I fully support Shreevatsa's point of view. Note that Trovatore's first argument, the exponent is an integer, not a real number, is wrong, because integers are real numbers. Trovatore's second argument, the key point is that 0⁰=1 is not standard, or at least not fully standard, is not true. A host of formulas in WP use 0⁰=1 as a standard. The fact than some people do not define 0⁰ should not blur the fact that 0⁰ is defined by somebody else. This is analogous to the situation that some people do not define binomial coefficients like ${\displaystyle \scriptstyle {\binom {\frac {1}{2}}{k}}}$ or ${\displaystyle \scriptstyle {\binom {-1}{k}}}$ because these are not interpreted as choose functions, but this does not prevent it to be defined in WP without discussion. It goes without saying that some people do not define something. Bo Jacoby (talk) 07:14, 17 June 2010 (UTC).

Bo, you're just wrong, like you always have been. It is not standard when talking about the reals. The usual definition of exponentiation on the reals is ${\displaystyle x^{y}=\exp(y\ln x)}$. You can find this in innumerable references. --Trovatore (talk) 08:07, 17 June 2010 (UTC)

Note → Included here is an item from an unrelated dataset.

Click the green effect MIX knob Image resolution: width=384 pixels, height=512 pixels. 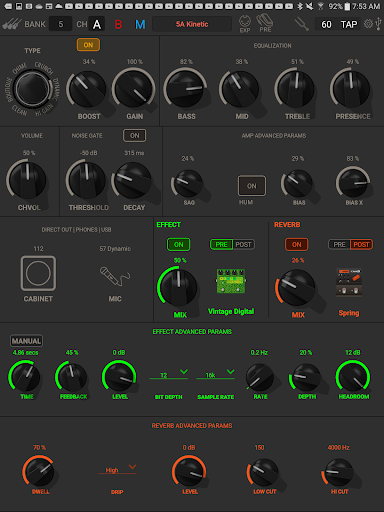point(178,286)
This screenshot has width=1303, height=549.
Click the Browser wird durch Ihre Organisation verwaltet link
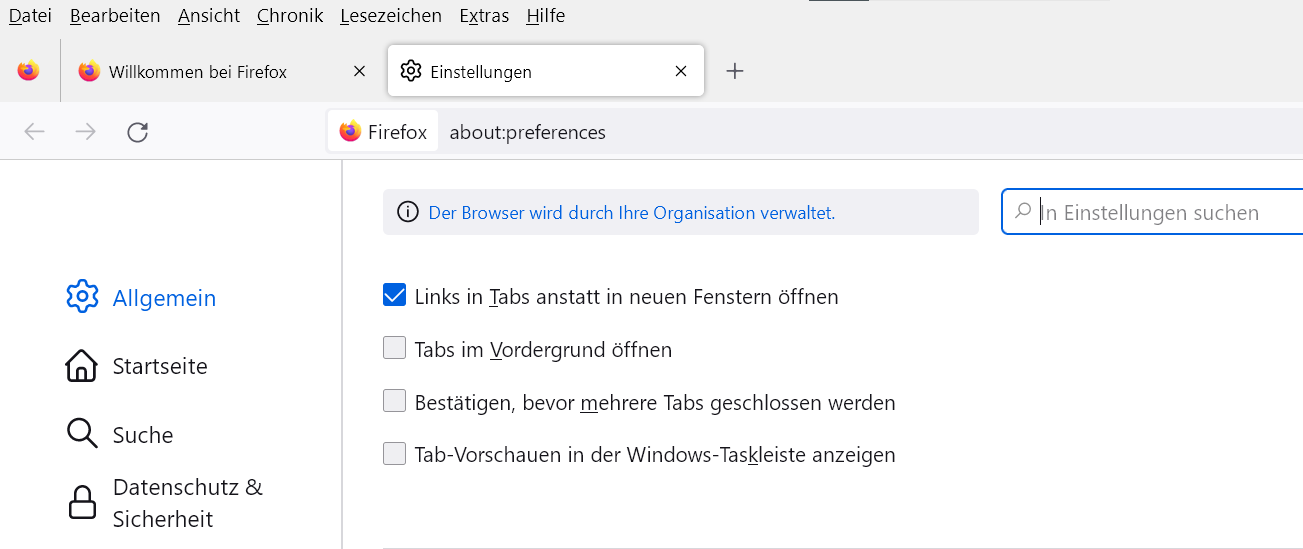pos(631,213)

I fully agree with Trovatore. x⁰ is not defined for reals at 0, it has a limit of 1 there, that is proven not a definition, and the function with that value patched gives a continuous function on the reals. 0^x is not defined at 0, it has a limit from the positive side of 0 there, that is proven not a definition, and the function with that value patched in gives a continuous function on the non-negative reals. The continuous functions are not the original functions, they are patched versions of the original functions. The original functions were restrictions of x^y and that is discontinuous around 0⁰ and is not defined there. The integers are a different matter and defining 0⁰ as 1 is both reasonable and generally so useful that a person would have to explain if they wanted to leave it undefined. Integers are not a restricted set of real numbers any more than the real numbers are a restricted set of complex numbers. Dmcq (talk) 09:59, 17 June 2010 (UTC)

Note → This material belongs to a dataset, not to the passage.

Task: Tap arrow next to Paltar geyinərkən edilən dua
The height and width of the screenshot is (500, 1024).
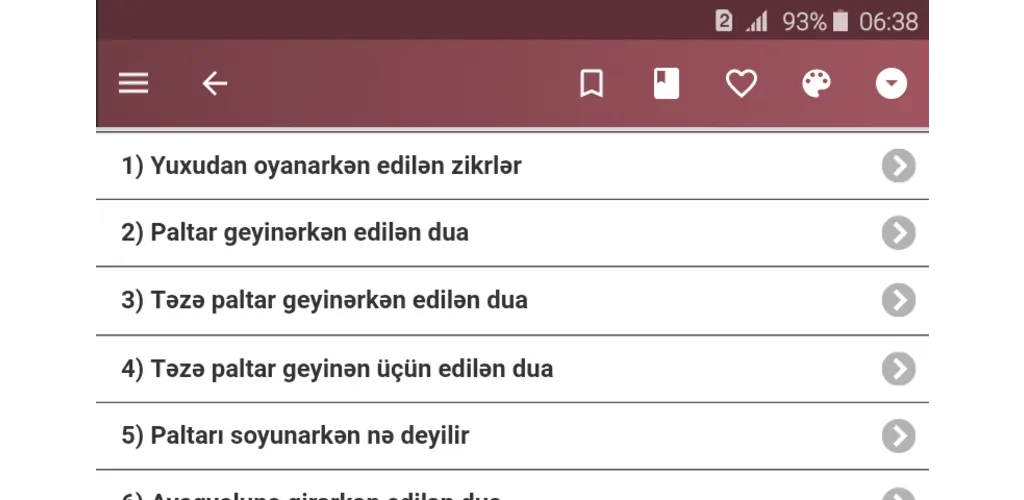Action: click(899, 233)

Trovatore, you say: It is not standard when talking about the reals. Do you mean that 0⁰ is defined only for integer values of the exponent 0? Do you mean that 0⁰ = 1 while 0^0.0 is undefined? This implies that 0 ≠ 0.0 . I am not the only one to object against that. The usual definition of exponentiation on the reals, ${\displaystyle x^{y}=\exp(y\ln x)}$, applies for ${\displaystyle x>0}$ only. For other values of ${\displaystyle x}$ you may use other definitions. The elementary definition of ${\displaystyle x^{y}}$ for integer ${\displaystyle y}$ implies that ${\displaystyle x^{0}=1}$ for all values of ${\displaystyle x}$ including ${\displaystyle x=0.}$ (The empty product contains no factors, and so its value does not depend on which factor it doesn't contain). Dmcq, what do you mean by a restricted set? The set of integer numbers is a subset of the set of real numbers, just as the set of real numbers is a subset of the set of complex numbers. Leaving 0⁰ undefined solves no problem because ${\displaystyle \lim _{x\rightarrow 0^{+}}\lim _{y\rightarrow 0^{+}}x^{y}\neq \lim _{y\rightarrow 0^{+}}\lim _{x\rightarrow 0^{+}}x^{y}}$ no matter whether 0⁰ is defined or not. Bo Jacoby (talk) 15:36, 17 June 2010 (UTC).

I do in fact mean that 0⁰ = 1 while 0^0.0 is undefined. Now one way you could put this is that 0 ≠ 0.0, and this is in fact a consequence of a (perhaps rather literal-minded) interpretation of the standard set-theoretic analysis.

However, you don't have to put it that way if it bothers you; maybe a less provocative way to express it is that the two notations mean different things. They notate different functions, both called "the exponential function". It's like polymorphism in C or C++ — there are multiple functions called "pow", disambiguated by the types of the inputs. If you don't want to allow zero to be typed, then fine, for us it's disambiguated by context rather than by anything strictly mathematical. --Trovatore (talk) 17:17, 17 June 2010 (UTC)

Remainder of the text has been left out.